Alain Afflelou confirme son désengagement financier auprès de l’Aviron Bayonnais. Le lunettier, qui a quitté la présidence du club du Top 14, réduira la voilure la saison prochaine, tout en restant le premier partenaire de l’Aviron.

Pour son prochain budget, l’Aviron Bayonnais doit prévoir une baisse de ses recettes de trois millions d’euros. Le partenariat d’Alain Afflelou passera bien de 4 millions à 1 million d’euros la saison prochaine comme évoqué il y a quelques semaines. Le principal partenaire confirme la diminution de son engagement.

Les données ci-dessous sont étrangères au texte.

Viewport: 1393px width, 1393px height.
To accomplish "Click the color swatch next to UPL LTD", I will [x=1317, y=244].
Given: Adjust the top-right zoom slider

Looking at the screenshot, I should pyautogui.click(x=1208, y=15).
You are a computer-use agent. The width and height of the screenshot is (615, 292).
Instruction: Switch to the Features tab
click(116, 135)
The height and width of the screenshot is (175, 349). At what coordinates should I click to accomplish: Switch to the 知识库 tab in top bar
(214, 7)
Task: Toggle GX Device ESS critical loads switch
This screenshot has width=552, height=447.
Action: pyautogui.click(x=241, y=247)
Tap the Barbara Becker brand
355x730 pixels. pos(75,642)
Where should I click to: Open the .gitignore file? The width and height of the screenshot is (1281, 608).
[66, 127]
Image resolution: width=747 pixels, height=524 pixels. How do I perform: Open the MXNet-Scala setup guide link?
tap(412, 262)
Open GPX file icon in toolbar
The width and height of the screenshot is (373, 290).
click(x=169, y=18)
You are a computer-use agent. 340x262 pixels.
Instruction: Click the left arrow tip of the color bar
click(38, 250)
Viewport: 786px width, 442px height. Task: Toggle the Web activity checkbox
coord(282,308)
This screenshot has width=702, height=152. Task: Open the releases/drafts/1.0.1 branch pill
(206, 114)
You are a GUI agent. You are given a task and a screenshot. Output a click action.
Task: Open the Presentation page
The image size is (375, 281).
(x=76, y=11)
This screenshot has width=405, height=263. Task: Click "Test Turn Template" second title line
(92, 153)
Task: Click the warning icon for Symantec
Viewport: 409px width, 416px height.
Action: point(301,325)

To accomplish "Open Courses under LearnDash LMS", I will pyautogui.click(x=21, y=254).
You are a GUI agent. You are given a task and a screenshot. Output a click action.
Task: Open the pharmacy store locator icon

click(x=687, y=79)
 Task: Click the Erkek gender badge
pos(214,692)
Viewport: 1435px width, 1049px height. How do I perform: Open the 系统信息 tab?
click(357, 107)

Mon entreprise va rester partenaire à hauteur d’1 million d’euros par an à partir de la saison prochaine, indique-t-il. Les gens autour de moi ne voulaient plus continuer. Les résultats sportifs décevants de l’Aviron ont fini par lasser alors que le club basque lutte pour ne pas descendre en Pro D2 au lieu de jouer les premiers rôles dans le Top 14. Ce que confirme Alain Afflelou dans L’Equipe. Les fabricants et fournisseurs extérieurs qui étaient venus avec moi, pour l’enseigne Afflelou, ont fait savoir qu’ils avaient l’intention de lever le pied vu les résultats sportifs que nous avons. On ne peut pas financer comme cela un club qui lutte chaque année pour ne pas descendre.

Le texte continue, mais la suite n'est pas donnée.